EXERCISE REQUIREMENTS.
Answer these questions from the introduction about Dr. Wiyatta below:
1. Which day of the week does it mention being able to take off?
2. What kind of psychologist is Dr. Wiyatta?
3. Besides takeaways, mindset shifts and strategies, what does it say it will include from her?

SELECTED EXTRACT.
== Segment start ==
Fertility Specialization and Professional Women: Dr. Wiyatta’s Guide to Counseling Niches
So, you want to start or grow your private practice. Maybe you want to build a life you actually like, one filled with coffee breaks, the clients who light you up, and, dare we say it, the ability to take Mondays off just because you want to. If that’s even remotely you, then settle in and grab a cozy seat, because Dr. Wiyatta’s story is about to become required listening (and reading) for every therapist craving more freedom and fulfillment on their private practice journey.
In a lively conversation, Dr. Wiyatta (she/her), forensic psychologist, women’s advocate, fertility support trailblazer, bi-coastal entrepreneur, pulls back the curtain on what it really takes to build a business that’s not just profitable, but deeply satisfying. Spoiler alert: it doesn’t look like what you think it has to. Nor does it require becoming an insurance-billing robot or burning out for your badge of ‘caring professional’.
Below, we’ll walk through the top takeaways, mindset shifts, and practical strategies Wiyatta shared to help you design your own thriving, authentic private practice. (We include her best quotes, exactly as she said them. Because honestly? You can’t improve on this level of honest wisdom.)
== Segment end ==
DATA PROVIDED.
== Segment start ==
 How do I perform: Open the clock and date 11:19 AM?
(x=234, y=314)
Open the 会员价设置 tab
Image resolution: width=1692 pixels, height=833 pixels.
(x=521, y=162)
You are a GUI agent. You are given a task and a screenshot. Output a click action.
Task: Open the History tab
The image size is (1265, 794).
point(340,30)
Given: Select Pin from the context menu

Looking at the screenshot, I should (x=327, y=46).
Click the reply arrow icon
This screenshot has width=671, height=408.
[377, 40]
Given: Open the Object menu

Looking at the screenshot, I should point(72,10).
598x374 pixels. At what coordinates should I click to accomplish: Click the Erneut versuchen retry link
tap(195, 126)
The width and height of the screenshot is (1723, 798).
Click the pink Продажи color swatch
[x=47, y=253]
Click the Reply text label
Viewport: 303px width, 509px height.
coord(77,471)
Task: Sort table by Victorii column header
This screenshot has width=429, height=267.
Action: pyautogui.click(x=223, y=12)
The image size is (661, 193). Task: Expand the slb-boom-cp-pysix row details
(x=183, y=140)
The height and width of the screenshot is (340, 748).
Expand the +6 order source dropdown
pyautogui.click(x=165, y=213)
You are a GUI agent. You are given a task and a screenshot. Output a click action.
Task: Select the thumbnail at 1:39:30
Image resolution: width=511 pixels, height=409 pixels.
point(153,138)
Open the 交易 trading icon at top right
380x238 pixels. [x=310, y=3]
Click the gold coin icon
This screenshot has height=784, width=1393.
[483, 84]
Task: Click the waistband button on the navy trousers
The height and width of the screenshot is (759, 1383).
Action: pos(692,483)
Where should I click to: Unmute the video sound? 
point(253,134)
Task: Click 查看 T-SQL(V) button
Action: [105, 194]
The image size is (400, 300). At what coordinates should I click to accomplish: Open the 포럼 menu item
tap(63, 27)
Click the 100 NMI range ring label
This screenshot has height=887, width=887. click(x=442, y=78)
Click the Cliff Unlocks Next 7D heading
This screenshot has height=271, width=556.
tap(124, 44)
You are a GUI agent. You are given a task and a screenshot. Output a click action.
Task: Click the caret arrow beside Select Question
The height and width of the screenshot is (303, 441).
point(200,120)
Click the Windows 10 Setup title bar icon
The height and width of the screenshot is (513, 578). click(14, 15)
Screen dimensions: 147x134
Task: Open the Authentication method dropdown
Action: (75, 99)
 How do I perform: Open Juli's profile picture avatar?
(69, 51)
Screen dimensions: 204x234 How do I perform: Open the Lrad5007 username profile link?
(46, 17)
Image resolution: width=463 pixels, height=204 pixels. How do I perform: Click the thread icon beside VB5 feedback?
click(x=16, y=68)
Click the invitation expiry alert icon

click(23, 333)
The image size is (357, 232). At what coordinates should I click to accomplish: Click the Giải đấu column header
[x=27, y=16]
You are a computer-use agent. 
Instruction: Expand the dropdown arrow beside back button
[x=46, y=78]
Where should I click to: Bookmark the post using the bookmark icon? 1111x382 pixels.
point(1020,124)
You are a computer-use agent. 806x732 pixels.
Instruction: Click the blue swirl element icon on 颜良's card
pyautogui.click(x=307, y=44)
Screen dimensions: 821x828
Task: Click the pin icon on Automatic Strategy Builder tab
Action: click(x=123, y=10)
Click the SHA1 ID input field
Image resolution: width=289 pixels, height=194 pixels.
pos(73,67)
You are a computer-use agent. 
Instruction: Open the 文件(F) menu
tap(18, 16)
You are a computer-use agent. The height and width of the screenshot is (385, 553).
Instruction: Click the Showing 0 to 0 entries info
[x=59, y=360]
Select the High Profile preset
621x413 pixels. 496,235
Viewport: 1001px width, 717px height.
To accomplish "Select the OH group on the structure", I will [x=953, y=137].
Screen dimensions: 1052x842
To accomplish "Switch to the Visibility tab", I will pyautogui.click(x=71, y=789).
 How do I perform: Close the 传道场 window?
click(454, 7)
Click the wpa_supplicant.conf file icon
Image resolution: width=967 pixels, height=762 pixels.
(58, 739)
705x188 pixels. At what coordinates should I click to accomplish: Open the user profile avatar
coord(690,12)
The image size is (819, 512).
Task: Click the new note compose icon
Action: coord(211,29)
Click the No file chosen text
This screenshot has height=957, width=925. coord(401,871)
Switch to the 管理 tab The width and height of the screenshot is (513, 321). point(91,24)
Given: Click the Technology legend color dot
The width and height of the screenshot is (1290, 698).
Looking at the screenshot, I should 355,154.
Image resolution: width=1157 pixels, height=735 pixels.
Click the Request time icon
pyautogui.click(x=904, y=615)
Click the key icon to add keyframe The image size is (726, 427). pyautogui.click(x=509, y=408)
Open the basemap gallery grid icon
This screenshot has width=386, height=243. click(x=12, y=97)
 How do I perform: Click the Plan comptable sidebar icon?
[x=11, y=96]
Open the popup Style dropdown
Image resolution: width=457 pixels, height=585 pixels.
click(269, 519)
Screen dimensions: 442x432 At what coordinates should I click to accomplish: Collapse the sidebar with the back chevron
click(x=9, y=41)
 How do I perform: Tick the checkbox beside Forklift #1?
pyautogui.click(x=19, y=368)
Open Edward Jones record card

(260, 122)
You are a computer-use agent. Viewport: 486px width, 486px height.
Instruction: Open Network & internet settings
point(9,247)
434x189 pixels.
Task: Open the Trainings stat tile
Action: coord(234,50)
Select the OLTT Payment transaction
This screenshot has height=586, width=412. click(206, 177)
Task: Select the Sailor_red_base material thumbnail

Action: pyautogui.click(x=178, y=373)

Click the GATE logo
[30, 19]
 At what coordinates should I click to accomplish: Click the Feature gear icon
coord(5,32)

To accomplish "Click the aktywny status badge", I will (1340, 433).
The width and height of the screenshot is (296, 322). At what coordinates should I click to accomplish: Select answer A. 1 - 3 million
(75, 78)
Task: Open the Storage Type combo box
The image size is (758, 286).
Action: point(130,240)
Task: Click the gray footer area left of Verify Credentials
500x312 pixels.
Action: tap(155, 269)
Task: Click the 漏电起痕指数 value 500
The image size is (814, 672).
== Segment end ==
EXERCISE ANSWER.
1. Mondays
2. A forensic psychologist
3. Her best quotes